Re: Trouble with strange OUTER JOIN syntax

On Fri, May 25, 2001 at 05:24:18PM +0200, Farid Hajji wrote:
> Hi Tom,
>
> > > How would you translate the following SELECT statements with
> > > outer joins to PostgreSQL syntax?
> >
> > > SELECT ...
> > >   FROM tab1 alias_tab1, tab2 alias_tab2,
> > >        OUTER ot1 alias_ot1,
> > >        OUTER ot2 alias_ot2
> > >   WHERE ...
> >
> > > SELECT
> > >   FROM tab1 alias_tab1, tab2 alias_tab2,
> > >        OUTER (ot1 alias_ot1, ot2 alias_ot2)
> > >   WHERE ...
> >
> > Tell me what that means, and I'll tell you how to translate it.
> > What is being joined to what, on what keys, and which side is
> > allowed to become null in the join?
> Having examined the statements in more detail, it seems to me like
> some kind of "multijoin" is required here:
>
>   * outer-joining more than one table to a primary table:
>      SELECT ... FROM tabmain, OUTER tab2, OUTER tab3
>
> Here, I'll guess that both tab2 and tab3 are being outer-joined
> to tabmain.
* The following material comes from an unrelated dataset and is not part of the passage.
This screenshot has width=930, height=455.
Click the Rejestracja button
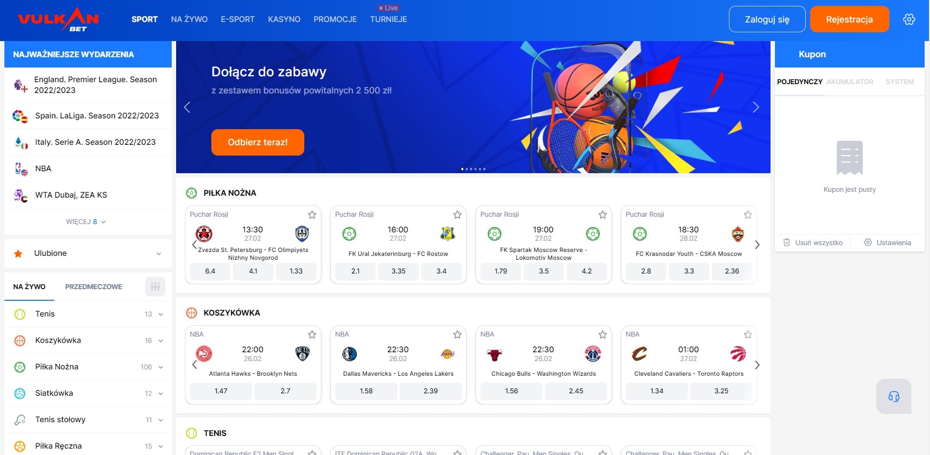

Therefore tab2 and tab3 columns are allowed to
> be null, whereas tabmain column's are not.
>
>   * outer-joining one (or more than one) table to a cartesian
>     product of other tables:
>      SELECT ... FROM tab1, tab2, OUTER tab3
>      SELECT ... FROM tab1, tab2, OUTER (tab3, tab4)
>      SELECT ... FROM tab1, tab2, OUTER tab3, OUTER tab4
>
> In the first example, tab3 is being joind to the cartesian product
> (inner join) of both tab1 and tab2. Therefore tab1 x tab2 is not
> allowed to be null, whereas tab3 is allowed to be.
>
> The next examples seem to generalize this: two tables (tab3 and tab4)
> are being outer-joined to existing cartesian product tab1 x tab2.
> I'm not sure what the difference may be between:
>   OUTER (tab3, tab4)
> and
>   OUTER tab3, OUTER tab4.
>
> If PostgreSQL doesn't support this feature (yet?), I'll have to simulate
> it programatically. I just hoped to avoid the trouble of doing so,
> because the program I'm porting contains a lot of such "multijoins".

How 'bout:

SELECT * FROM foo LEFT JOIN bar ON foo.foo_id = bar.foo_id
LEFT JOIN baz on bar.id = baz.bar_id;

simple example output:

 foo_id | data | foo_id | bar_id |  data   | baz_id | bar_id |    data
--------+------+--------+--------+---------+--------+--------+-------------
      1 | one  |      1 |      1 | one-one |      1 |      1 | one-one-one
      1 | one  |      1 |      1 | one-one |      2 |      1 | one-one-two
      1 | one  |      1 |      2 | one-two |        |        |
      2 | two  |        |        |         |        |        |
(4 rows)

"baz" has no candidate with "bar_id" = 2, and "bar" has no candidate where
"foo_id" = 2. But it's not a product, as baz has a {3,3,'three-three-three'}
tuple that won't join.  You have to specify a join condition, or you get a
product.

--
Eric G. Miller <egm2@jps.net>